In consulting, analytical expertise is expected, but strong writing skills set the bar. In this article we speak to Eileen Harrington, consulting industry veteran and marketing communications expert, about the unique challenges facing consultants when it comes to writing, and some practical tools and approaches toward improvement.
As I talk with HR and training managers planning for this fall review season and budget cycle, writing training programs are coming out on top of the 2018 learning and development agenda. In discussing plans for next year, one Manager of Training and Development at an economic consulting firm put it this way:
“Our work environment is extremely fast-paced and focused to the end product: if an employee cannot write well from the very beginning, they will be quickly passed over for someone more efficient who can turn around work quickly. This can be a real problem. If an employee develops reputation risk early on in their career, it’s hard to reverse, and that becomes a retention and engagement issue. ”
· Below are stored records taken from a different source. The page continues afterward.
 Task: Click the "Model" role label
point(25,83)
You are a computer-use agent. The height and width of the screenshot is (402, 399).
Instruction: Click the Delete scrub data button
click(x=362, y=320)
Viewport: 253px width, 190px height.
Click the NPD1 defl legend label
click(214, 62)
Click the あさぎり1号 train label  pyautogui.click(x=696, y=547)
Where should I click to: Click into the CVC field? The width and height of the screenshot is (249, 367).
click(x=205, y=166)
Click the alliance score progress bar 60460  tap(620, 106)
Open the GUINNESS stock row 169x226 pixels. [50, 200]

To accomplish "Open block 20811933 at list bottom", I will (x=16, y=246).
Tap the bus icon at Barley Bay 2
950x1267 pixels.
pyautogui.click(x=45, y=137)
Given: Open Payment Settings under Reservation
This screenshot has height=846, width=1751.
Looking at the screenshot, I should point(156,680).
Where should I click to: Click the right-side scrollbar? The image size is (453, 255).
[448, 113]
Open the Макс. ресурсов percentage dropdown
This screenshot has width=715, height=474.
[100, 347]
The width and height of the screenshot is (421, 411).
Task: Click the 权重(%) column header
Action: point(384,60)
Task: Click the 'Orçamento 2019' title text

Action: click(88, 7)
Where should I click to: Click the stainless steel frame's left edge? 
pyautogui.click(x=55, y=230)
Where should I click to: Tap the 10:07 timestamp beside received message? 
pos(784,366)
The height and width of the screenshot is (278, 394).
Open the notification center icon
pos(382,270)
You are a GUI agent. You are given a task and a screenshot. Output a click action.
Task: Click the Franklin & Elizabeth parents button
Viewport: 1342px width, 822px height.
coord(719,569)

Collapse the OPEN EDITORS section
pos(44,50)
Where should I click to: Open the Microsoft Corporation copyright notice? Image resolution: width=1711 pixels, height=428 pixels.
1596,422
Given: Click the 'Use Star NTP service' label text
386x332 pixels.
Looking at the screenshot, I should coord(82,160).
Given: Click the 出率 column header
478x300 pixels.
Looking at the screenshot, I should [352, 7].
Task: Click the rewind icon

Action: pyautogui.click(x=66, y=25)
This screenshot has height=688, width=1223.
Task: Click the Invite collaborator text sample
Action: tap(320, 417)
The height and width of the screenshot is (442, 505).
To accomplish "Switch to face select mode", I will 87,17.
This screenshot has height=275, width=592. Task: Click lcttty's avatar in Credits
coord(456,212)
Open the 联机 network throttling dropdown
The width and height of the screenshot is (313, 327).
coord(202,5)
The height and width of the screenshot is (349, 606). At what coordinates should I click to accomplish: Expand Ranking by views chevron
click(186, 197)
And many other conversations go like this one, as more and more organizations recognize the clear linkage between business writing skills and a competitive, engaged workforce.
Consulting firms, in particular, view aptitude in written communications as a tangible competitive advantage. Indeed, in consulting the people are the product, and their ability to represent the firm’s brand through consistently accurate, thoughtful, and high-quality work is essential to the organization’s success.
To take a thoughtful look inside the consulting world and the competitive advantage of strong writing skills, we pulled in Springboards writing coach Eileen Harrington, consulting industry veteran and marketing communications expert, to talk about her experience in senior roles at Analysis Group, McKinsey & Company, and Hill Holiday.
In the Q&A below, Eileen shares her experiences working with consultants, discussing the unique challenges they face, and how important it is for them to master writing well early in their careers.
Q. You’ve worked extensively with consulting and other professional services firms. What’s the benefit of your experience?
A. In 15+ years in management and economic consulting firms, I’ve gained a lot of insights into the consulting culture. At one top firm, I worked very closely with a VP to help him formulate outreach to potential clients as part of his business development efforts. It was really key that I understood the culture of his firm as well as that of the potential client – my experience allowed him to trust my recommendations for communications strategy, content, and tone.
Q. For you as a coach, how does the relationship work at the firm level?
A. I’ve partnered with a consulting firm’s HR, professional development, and management teams to make sure they support the coachee’s objectives – in one case, for example, a VP wanted to establish a new practice area to broaden the firm’s client base. Once we all agreed on a strategy, I helped him author articles for industry journals and write content promoting industry expertise for the firm’s website. This benefited both the individual consultant and his organization, which is really important: in consulting, the individual’s brand and the firm’s brand must align. In every communication, every consultant has the opportunity to enrich the reputation of the firm…or damage it.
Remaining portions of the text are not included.